The total estimated savings are therefore 1,088 MWh/year electricity and 278 MWh/year gas, or 6.6% and 1% saving of what the energy use would have been in a ‘business as usual’ scenario. This represents a CO2 saving of over 500 tonnes/year.

Economic benefits

By reducing the Trust’s energy bills, more resources can be made available for investment in hospital services and improved patient care. The annual energy saving from the behaviour change aspects of the pilot programme was about £97,000, giving a payback of under one year. On top of this, additional annual savings of £200,000 were made due to removal of redundant equipment which enabled the cancellation of a costly maintenance contract.

How is energy-saving behaviour change encouraged?

Directions:
(a) Print the passage on hospital energy savings from "By reducing the" up to and including "costly maintenance contract.".
(b) Rewrite the paragraph of the hospital energy savings passage that begins "By reducing the Trust’s energy bills" in fewer words, keeping its main facts.
(c) Carry on the passage on hospital energy savings from the point where it ends.

Dataset excerpts:
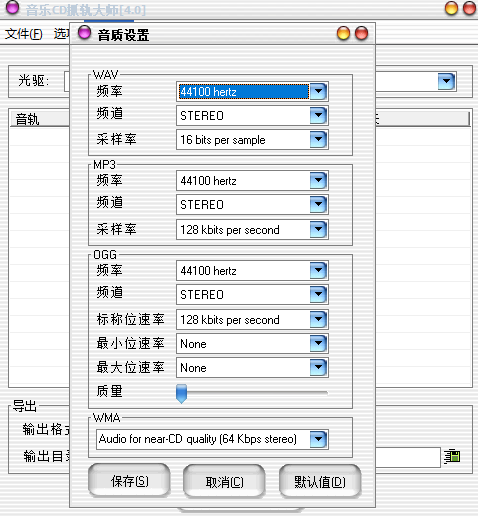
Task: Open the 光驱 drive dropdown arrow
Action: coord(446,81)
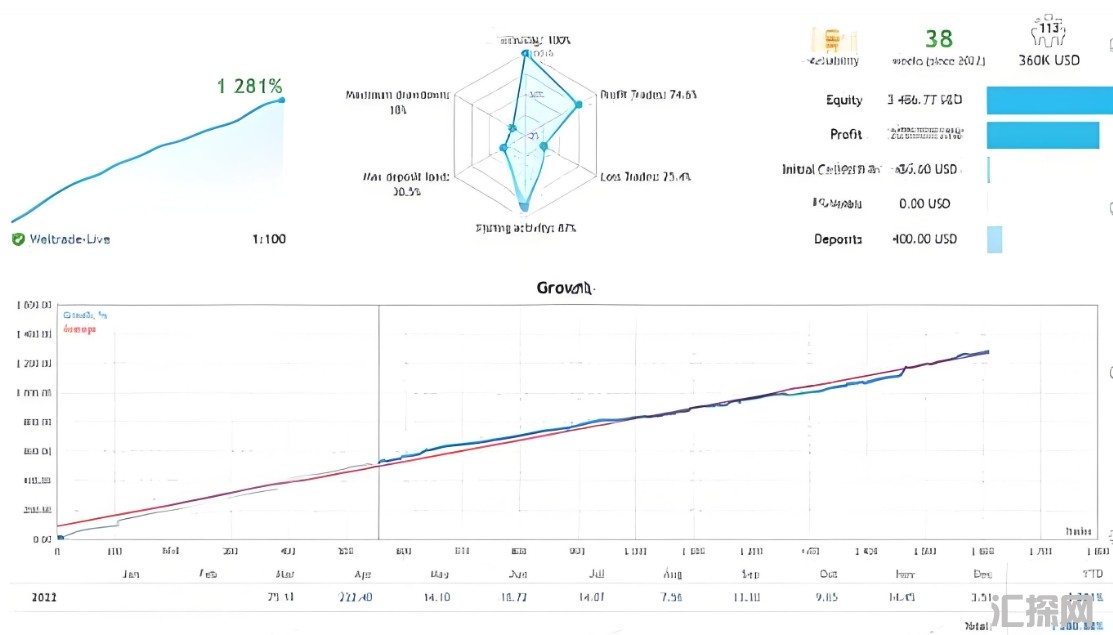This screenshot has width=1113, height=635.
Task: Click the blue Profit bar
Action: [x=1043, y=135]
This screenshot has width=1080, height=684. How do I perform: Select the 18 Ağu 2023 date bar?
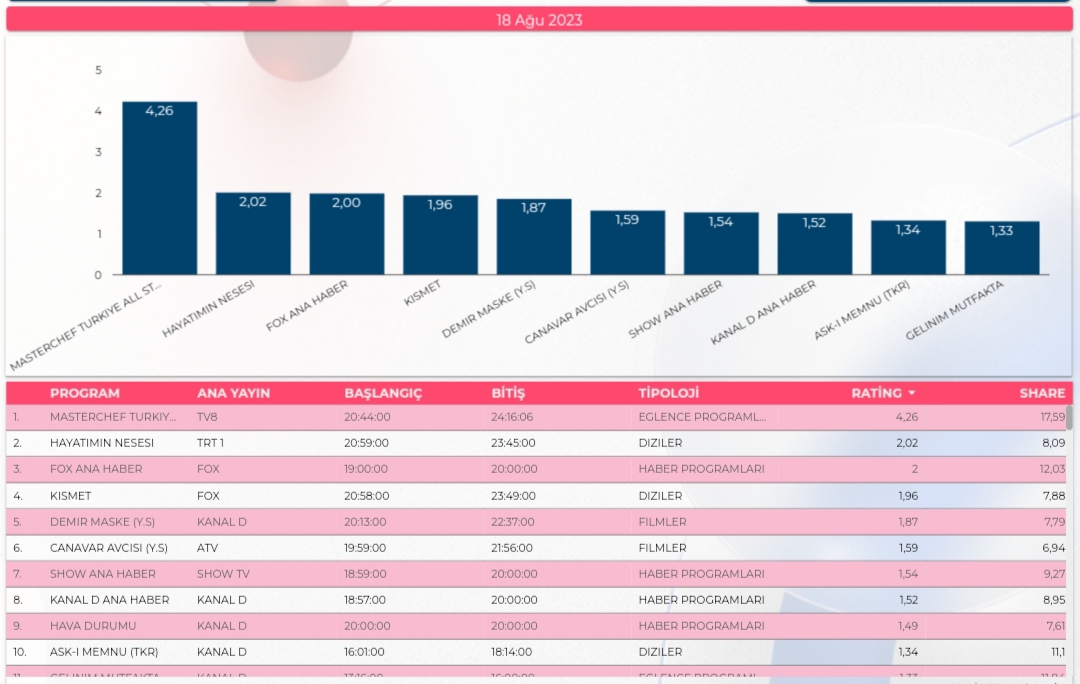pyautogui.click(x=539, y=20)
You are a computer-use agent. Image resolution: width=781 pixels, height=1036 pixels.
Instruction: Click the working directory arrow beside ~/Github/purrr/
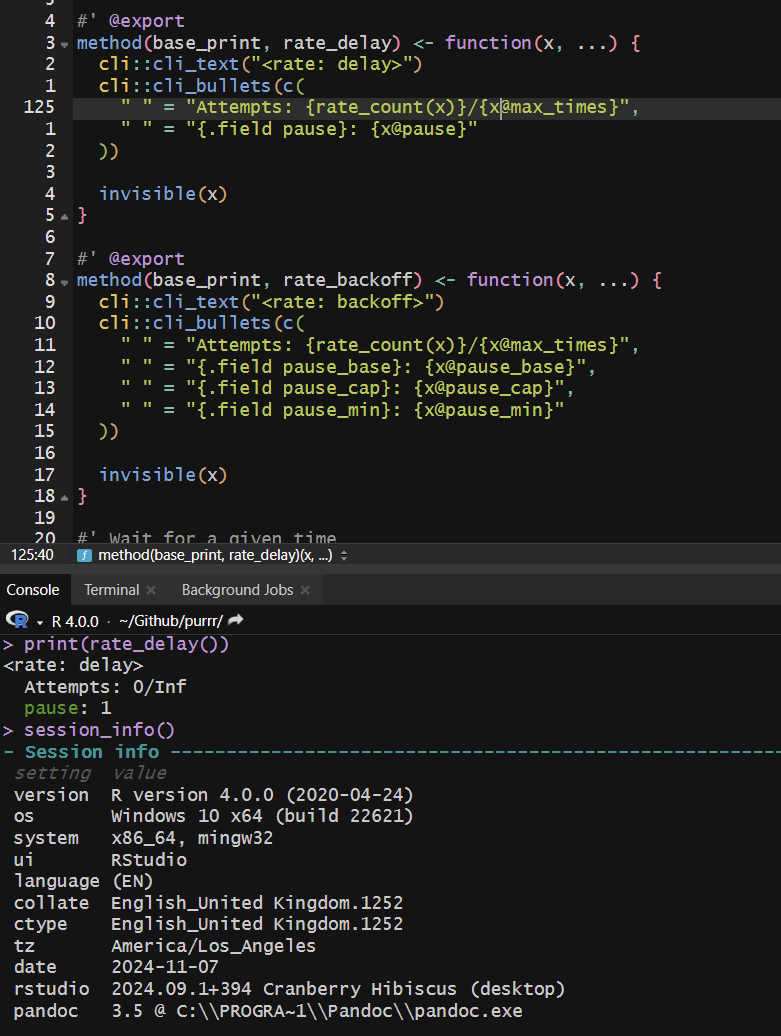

---

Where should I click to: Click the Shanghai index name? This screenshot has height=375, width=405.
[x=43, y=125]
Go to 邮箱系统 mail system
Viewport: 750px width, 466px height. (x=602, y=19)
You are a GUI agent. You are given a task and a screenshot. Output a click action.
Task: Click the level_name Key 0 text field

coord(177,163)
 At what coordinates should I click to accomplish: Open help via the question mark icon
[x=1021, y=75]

---

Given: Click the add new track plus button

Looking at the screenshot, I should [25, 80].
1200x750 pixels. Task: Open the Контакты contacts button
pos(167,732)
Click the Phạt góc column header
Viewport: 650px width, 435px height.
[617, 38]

Exercise responses:
(a)
By reducing the Trust’s energy bills, more resources can be made available for investment in hospital services and improved patient care. The annual energy saving from the behaviour change aspects of the pilot programme was about £97,000, giving a payback of under one year. On top of this, additional annual savings of £200,000 were made due to removal of redundant equipment which enabled the cancellation of a costly maintenance contract.

(b) Lower energy bills let the Trust invest more in hospital services and patient care. The pilot's behavior change measures saved about £97,000 a year, paying for themselves in under a year. Removing redundant equipment allowed a costly maintenance contract to be canceled, saving a further £200,000 a year.

(c)
GAP’s initial research with staff indicated that environmental issues were not a significant motivator for most of them; quality of patient care came top, followed by the working environment and saving money for the Trust. To identify opportunities for saving energy, GAP surveyed staff to find out how they were using the building, carried out audits of lights left on and doors left open in a selection of wards, and talked with staff to identify typical daily activities. This initial survey work also gave a baseline against which progress could be measured. Realising they needed to come up with a simple message to engage staff, GAP settled on “Give the building TLC and it will pay back and give patients and staff TLC in return.” The motivation for each of the TLC actions is:

  • Turn off: by turning off equipment that is not needed, the noise and temperature levels are reduced in wards, making them a more pleasant environment for patients and staff.
  • Lights out: by turning out unnecessary lights at night, and for a period after lunch, patients can get better quality sleep, and staff can use the quiet time to catch up on paperwork.
  • Close doors: closing doors reduces both noise and accidental invasions of privacy for patients, helping them sleep and feel more comfortable during their stay.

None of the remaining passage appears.